> **Work order**:
Leave out every picture, and restate word for word only the lines from the one containing "You are a GUI" through the end of the material.
Records shown: Begin
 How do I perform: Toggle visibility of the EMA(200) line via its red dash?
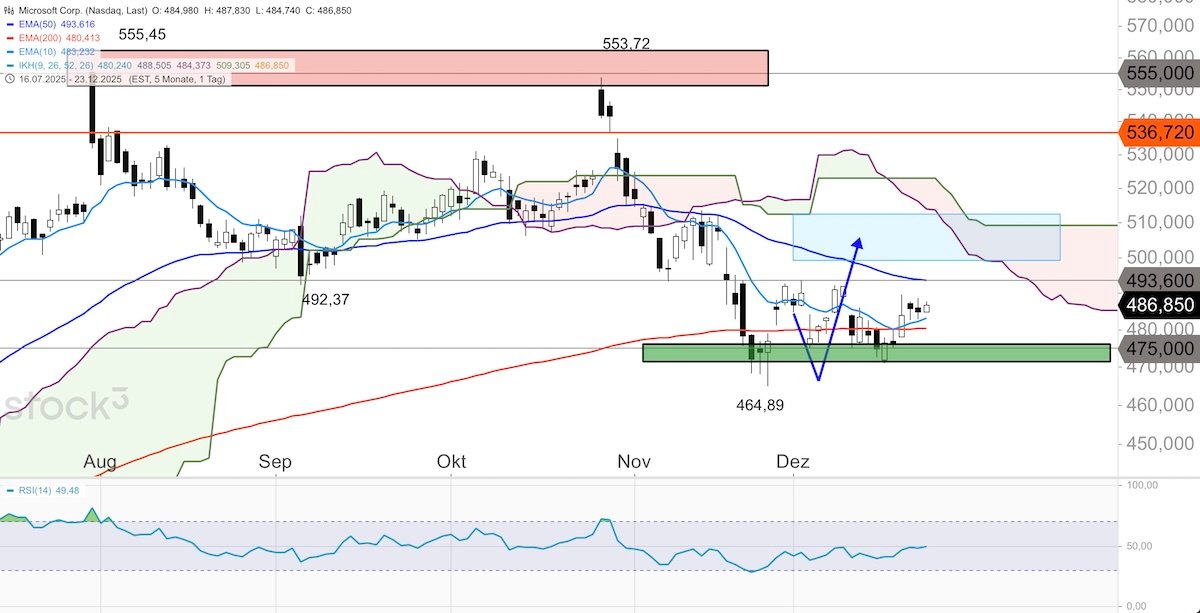click(10, 37)
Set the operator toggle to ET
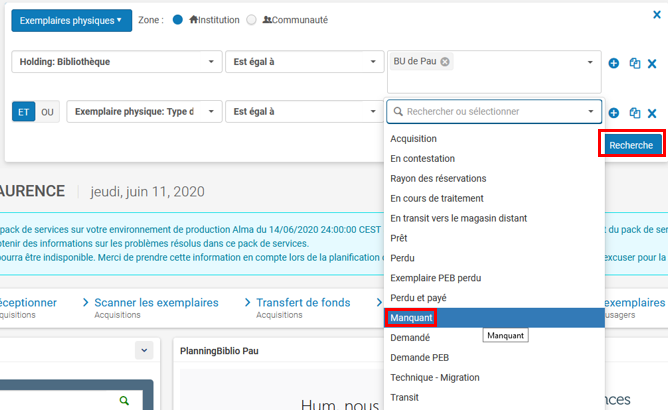 [x=23, y=112]
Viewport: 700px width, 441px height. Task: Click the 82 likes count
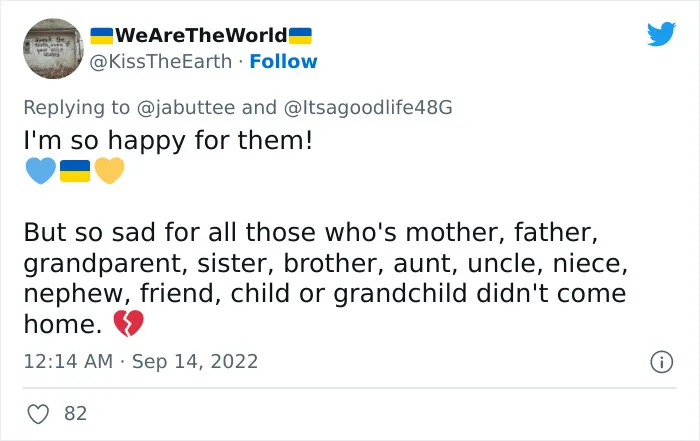click(75, 414)
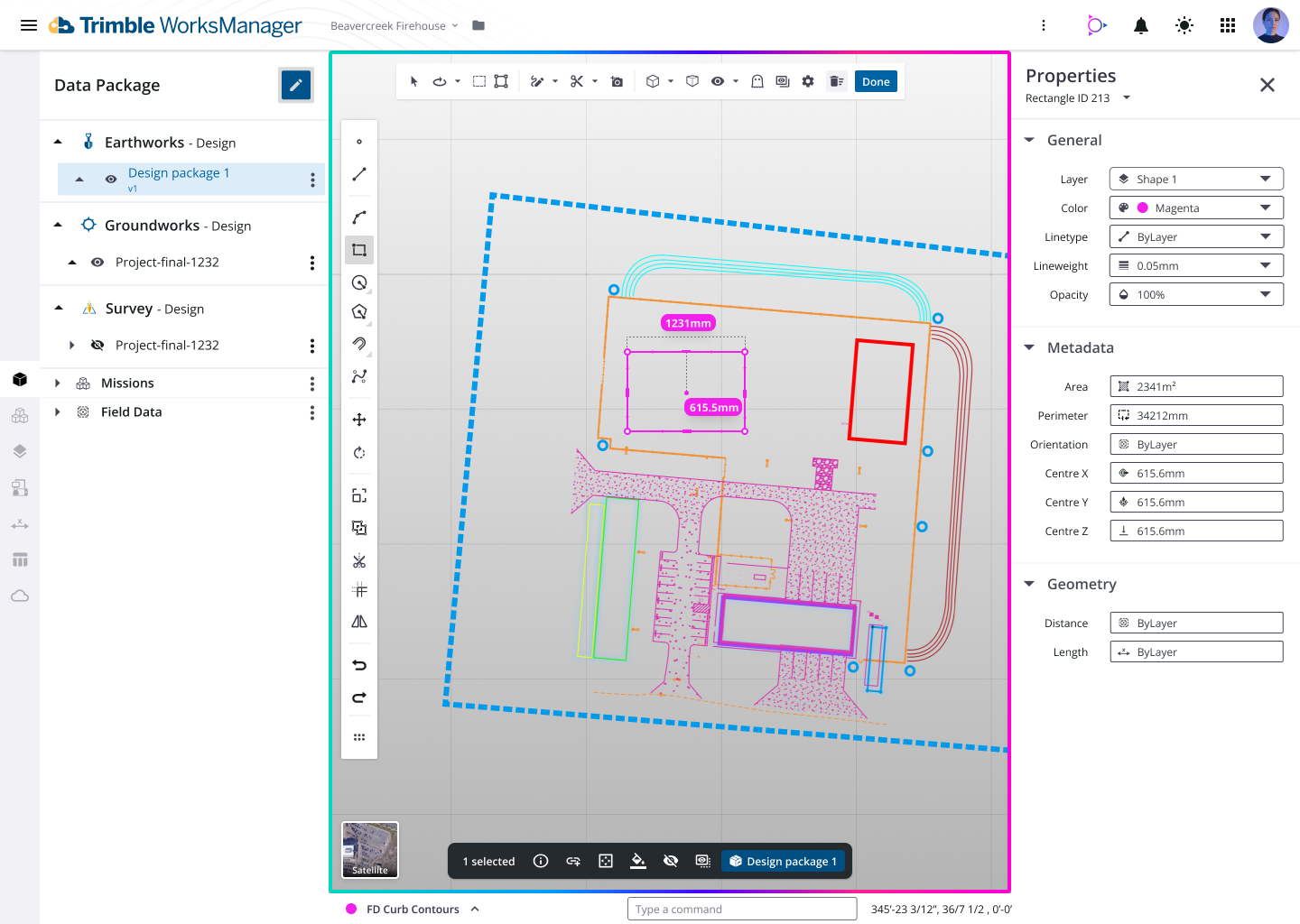This screenshot has width=1300, height=924.
Task: Open the Layer dropdown showing Shape 1
Action: [x=1195, y=179]
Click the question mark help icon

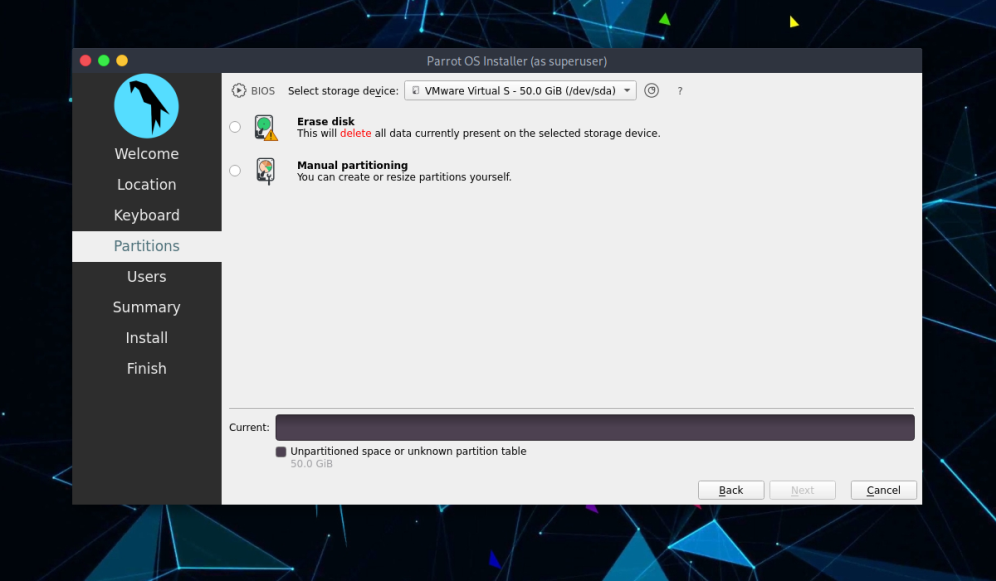(680, 91)
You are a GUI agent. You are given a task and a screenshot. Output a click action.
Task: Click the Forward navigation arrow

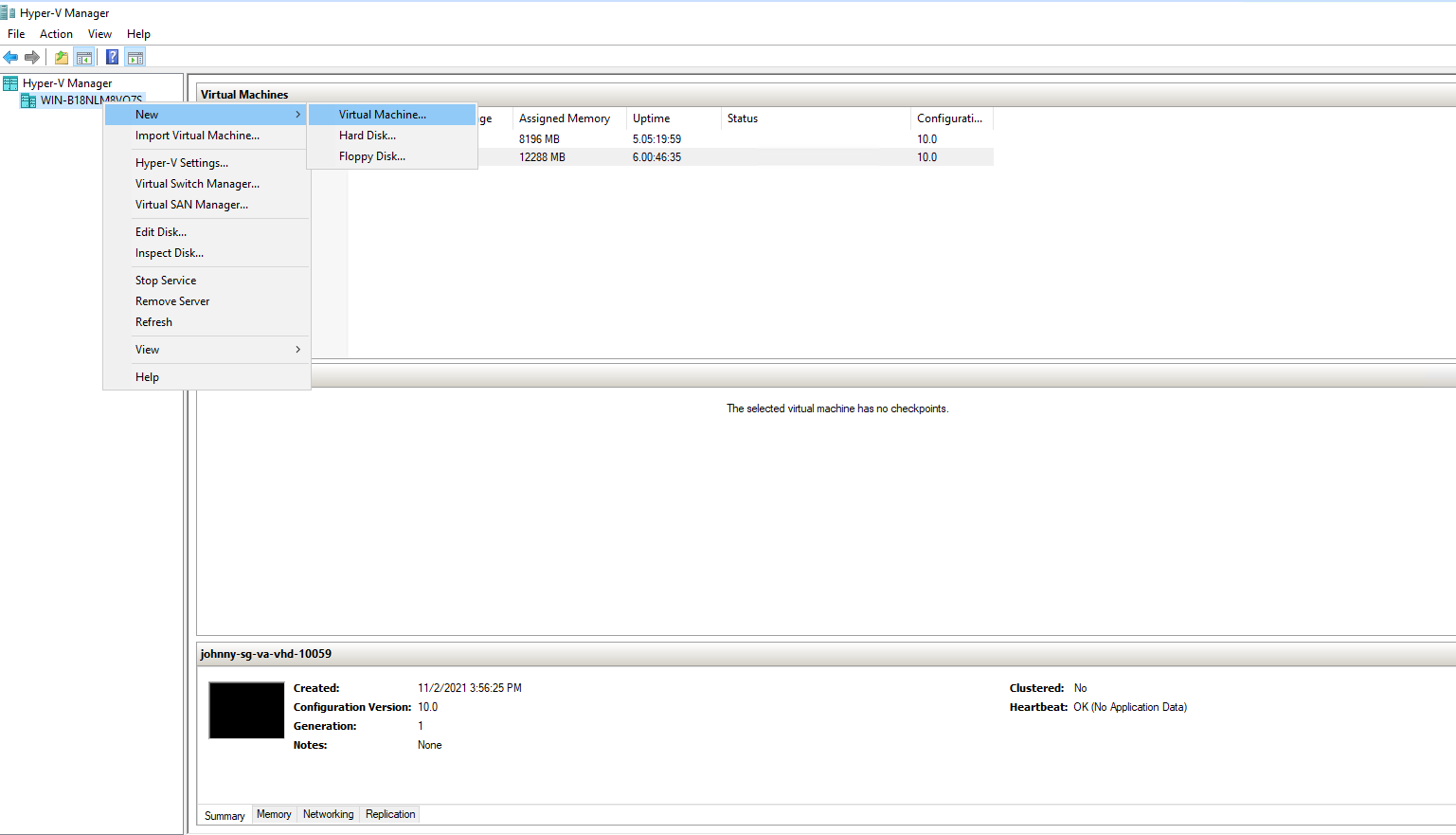click(x=33, y=56)
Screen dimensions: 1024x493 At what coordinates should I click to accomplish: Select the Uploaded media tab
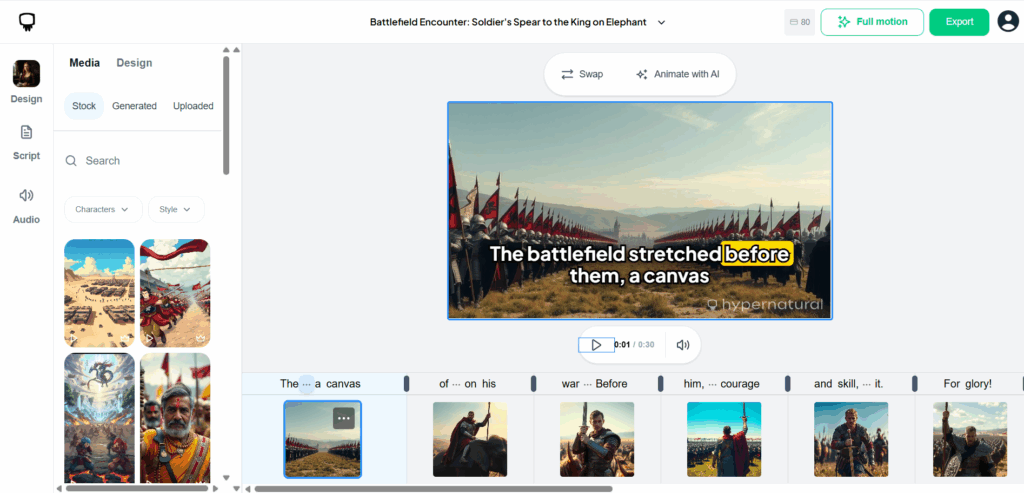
Records shown: End
> **Final answer**:
You are a GUI agent. You are given a task and a screenshot. Output a click action.
Task: Click the Forward navigation arrow

click(x=33, y=56)
Screen dimensions: 1024x493 At what coordinates should I click to accomplish: Select the Uploaded media tab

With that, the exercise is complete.